**Work task**
The answer is a stretch of the material below, returned exactly: the line containing "Shop (302, 163)", the line containing "28-31 (311, 1115)", and all lines between.

-- Given data follows --

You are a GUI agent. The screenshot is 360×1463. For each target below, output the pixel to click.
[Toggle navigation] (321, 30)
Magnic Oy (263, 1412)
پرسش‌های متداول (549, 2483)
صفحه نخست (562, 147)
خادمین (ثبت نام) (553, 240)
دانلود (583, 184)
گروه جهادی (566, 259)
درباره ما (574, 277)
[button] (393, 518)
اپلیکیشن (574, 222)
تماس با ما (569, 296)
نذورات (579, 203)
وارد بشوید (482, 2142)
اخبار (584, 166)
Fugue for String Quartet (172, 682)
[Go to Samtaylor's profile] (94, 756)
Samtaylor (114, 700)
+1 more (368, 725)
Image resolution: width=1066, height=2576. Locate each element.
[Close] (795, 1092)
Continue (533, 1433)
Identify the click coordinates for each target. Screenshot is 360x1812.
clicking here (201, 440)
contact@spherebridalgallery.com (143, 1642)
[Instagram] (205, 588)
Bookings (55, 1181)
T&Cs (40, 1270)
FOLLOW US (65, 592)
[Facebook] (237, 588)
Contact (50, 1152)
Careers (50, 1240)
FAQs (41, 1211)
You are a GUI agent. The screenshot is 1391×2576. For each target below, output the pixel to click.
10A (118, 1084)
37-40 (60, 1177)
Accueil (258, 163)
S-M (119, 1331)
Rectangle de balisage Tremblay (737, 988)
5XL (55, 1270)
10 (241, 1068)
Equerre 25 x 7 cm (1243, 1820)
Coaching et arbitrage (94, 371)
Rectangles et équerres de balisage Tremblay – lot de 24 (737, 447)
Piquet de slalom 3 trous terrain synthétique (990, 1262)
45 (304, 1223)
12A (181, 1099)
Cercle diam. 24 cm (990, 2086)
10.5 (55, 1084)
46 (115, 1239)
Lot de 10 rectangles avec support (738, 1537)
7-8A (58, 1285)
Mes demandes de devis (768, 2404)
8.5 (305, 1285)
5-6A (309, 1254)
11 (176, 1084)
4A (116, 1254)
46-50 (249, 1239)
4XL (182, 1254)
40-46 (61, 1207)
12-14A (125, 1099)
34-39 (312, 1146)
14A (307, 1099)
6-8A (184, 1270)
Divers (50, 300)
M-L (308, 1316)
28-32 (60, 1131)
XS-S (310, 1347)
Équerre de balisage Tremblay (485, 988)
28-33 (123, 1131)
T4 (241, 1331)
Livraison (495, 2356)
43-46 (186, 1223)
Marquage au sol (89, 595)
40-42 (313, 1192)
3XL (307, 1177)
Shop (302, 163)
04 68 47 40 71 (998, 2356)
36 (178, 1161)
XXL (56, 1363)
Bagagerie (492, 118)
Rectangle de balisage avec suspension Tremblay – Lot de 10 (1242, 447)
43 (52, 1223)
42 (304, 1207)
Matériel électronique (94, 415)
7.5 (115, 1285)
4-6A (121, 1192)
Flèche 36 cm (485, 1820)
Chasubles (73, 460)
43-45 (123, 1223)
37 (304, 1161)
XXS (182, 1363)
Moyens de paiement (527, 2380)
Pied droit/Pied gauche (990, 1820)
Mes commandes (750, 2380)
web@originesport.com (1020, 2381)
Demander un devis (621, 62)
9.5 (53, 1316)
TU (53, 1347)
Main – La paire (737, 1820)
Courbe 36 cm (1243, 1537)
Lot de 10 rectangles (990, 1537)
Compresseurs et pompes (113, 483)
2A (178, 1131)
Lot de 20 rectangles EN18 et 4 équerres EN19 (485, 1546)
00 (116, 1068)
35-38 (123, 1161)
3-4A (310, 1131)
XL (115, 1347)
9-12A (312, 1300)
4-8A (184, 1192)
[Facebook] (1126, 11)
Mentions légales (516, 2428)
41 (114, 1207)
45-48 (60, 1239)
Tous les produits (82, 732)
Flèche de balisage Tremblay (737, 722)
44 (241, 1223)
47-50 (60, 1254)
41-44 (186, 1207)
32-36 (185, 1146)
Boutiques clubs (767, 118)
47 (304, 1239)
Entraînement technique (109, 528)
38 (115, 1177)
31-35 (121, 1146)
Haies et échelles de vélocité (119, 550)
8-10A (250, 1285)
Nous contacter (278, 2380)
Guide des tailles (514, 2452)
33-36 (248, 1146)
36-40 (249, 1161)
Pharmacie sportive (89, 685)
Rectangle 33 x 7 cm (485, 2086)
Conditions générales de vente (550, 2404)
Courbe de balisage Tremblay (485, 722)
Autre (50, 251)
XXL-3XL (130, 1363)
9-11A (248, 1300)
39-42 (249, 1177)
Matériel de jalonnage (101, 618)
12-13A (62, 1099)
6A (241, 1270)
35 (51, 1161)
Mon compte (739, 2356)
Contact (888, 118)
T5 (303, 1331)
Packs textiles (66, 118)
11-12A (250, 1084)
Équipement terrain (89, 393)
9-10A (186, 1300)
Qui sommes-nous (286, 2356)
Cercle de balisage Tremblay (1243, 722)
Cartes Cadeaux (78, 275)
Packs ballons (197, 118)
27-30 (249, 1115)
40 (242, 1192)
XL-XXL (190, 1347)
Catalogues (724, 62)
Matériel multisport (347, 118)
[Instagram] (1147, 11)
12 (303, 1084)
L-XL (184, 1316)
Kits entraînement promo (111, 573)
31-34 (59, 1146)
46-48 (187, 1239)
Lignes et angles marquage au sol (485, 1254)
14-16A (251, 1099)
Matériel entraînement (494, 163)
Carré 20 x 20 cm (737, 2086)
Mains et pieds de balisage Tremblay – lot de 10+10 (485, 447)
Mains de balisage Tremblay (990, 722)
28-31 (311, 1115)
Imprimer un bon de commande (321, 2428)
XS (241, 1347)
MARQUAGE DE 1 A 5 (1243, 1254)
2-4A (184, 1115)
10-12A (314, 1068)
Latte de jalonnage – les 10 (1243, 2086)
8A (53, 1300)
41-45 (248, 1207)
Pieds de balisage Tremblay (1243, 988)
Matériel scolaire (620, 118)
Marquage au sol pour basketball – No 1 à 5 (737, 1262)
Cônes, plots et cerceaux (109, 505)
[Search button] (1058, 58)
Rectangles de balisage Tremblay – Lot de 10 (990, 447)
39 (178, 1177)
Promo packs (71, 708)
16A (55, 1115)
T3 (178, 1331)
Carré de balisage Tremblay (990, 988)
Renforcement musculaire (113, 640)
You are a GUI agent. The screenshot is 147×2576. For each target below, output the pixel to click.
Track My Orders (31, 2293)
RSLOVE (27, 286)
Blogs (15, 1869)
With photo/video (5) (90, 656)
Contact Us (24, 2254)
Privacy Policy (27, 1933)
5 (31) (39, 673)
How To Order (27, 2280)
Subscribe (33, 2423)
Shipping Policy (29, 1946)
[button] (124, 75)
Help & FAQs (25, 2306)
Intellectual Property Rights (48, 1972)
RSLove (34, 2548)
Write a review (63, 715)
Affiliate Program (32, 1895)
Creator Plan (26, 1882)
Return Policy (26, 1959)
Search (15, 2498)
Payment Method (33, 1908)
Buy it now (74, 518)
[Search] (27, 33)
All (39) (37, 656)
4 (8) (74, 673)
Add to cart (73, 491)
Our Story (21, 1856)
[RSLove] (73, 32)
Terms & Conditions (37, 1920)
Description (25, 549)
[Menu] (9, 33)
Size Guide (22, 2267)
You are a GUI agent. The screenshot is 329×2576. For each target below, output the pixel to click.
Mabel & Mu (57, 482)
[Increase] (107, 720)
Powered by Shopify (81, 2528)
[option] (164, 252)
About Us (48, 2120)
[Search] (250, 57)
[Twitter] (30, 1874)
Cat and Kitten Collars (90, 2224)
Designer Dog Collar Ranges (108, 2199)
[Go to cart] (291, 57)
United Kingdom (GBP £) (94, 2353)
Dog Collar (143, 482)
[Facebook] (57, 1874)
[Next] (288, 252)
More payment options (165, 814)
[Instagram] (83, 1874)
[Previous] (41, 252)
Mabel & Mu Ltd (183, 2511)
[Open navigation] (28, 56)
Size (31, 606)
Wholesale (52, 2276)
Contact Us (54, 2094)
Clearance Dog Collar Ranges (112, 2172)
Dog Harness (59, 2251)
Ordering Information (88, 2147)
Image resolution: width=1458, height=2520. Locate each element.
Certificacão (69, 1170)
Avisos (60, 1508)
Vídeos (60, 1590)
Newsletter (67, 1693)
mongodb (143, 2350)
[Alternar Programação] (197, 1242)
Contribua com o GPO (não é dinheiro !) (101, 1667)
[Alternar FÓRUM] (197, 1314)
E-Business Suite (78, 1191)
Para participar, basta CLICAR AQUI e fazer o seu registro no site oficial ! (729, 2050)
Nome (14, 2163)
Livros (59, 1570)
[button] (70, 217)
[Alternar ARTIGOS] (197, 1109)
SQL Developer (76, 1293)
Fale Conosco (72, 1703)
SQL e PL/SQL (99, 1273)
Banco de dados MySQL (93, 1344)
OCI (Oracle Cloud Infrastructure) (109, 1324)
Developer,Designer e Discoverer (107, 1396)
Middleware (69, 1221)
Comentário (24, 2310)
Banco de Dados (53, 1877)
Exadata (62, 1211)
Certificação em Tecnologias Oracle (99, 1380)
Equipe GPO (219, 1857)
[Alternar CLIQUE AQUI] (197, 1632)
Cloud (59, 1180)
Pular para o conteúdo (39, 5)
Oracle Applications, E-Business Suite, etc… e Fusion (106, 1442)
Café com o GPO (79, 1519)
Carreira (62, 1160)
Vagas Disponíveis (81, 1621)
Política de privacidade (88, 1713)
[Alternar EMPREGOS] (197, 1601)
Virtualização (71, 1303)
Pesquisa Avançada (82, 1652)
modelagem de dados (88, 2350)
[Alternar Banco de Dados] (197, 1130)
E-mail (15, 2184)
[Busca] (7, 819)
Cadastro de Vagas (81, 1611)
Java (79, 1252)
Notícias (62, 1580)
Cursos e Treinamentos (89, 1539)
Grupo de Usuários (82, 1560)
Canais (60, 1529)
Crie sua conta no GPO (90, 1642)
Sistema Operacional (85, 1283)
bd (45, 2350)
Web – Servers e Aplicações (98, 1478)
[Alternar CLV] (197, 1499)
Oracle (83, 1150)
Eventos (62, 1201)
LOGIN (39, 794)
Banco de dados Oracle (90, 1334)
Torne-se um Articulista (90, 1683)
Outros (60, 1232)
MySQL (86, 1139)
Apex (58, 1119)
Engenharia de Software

-- Given data concluded --

**Your response**
Shop (302, 163)
04 68 47 40 71 (998, 2356)
36 (178, 1161)
XXL (56, 1363)
Bagagerie (492, 118)
Rectangle de balisage avec suspension Tremblay – Lot de 10 (1242, 447)
43 (52, 1223)
42 (304, 1207)
Matériel électronique (94, 415)
7.5 (115, 1285)
4-6A (121, 1192)
Flèche 36 cm (485, 1820)
Chasubles (73, 460)
43-45 (123, 1223)
37 (304, 1161)
XXS (182, 1363)
Moyens de paiement (527, 2380)
Pied droit/Pied gauche (990, 1820)
Mes commandes (750, 2380)
web@originesport.com (1020, 2381)
Demander un devis (621, 62)
9.5 (53, 1316)
TU (53, 1347)
Main – La paire (737, 1820)
Courbe 36 cm (1243, 1537)
Lot de 10 rectangles (990, 1537)
Compresseurs et pompes (113, 483)
2A (178, 1131)
Lot de 20 rectangles EN18 et 4 équerres EN19 (485, 1546)
00 (116, 1068)
35-38 (123, 1161)
3-4A (310, 1131)
XL (115, 1347)
9-12A (312, 1300)
4-8A (184, 1192)
[Facebook] (1126, 11)
Mentions légales (516, 2428)
41 (114, 1207)
45-48 (60, 1239)
Tous les produits (82, 732)
Flèche de balisage Tremblay (737, 722)
44 (241, 1223)
47-50 (60, 1254)
41-44 (186, 1207)
32-36 (185, 1146)
Boutiques clubs (767, 118)
47 (304, 1239)
Entraînement technique (109, 528)
38 (115, 1177)
31-35 (121, 1146)
Haies et échelles de vélocité (119, 550)
8-10A (250, 1285)
Nous contacter (278, 2380)
Guide des tailles (514, 2452)
33-36 (248, 1146)
36-40 (249, 1161)
Pharmacie sportive (89, 685)
Rectangle 33 x 7 cm (485, 2086)
Conditions générales de vente (550, 2404)
Courbe de balisage Tremblay (485, 722)
Autre (50, 251)
XXL-3XL (130, 1363)
9-11A (248, 1300)
39-42 (249, 1177)
Matériel de jalonnage (101, 618)
12-13A (62, 1099)
6A (241, 1270)
35 (51, 1161)
Mon compte (739, 2356)
Contact (888, 118)
T5 (303, 1331)
Packs textiles (66, 118)
11-12A (250, 1084)
Équipement terrain (89, 393)
9-10A (186, 1300)
Qui sommes-nous (286, 2356)
Cercle de balisage Tremblay (1243, 722)
Cartes Cadeaux (78, 275)
Packs ballons (197, 118)
27-30 (249, 1115)
40 (242, 1192)
XL-XXL (190, 1347)
Catalogues (724, 62)
Matériel multisport (347, 118)
[Instagram] (1147, 11)
12 (303, 1084)
L-XL (184, 1316)
Kits entraînement promo (111, 573)
31-34 (59, 1146)
46-48 (187, 1239)
Lignes et angles marquage au sol (485, 1254)
14-16A (251, 1099)
Matériel entraînement (494, 163)
Carré 20 x 20 cm (737, 2086)
Mains et pieds de balisage Tremblay – lot de 10+10 (485, 447)
Mains de balisage Tremblay (990, 722)
28-31 (311, 1115)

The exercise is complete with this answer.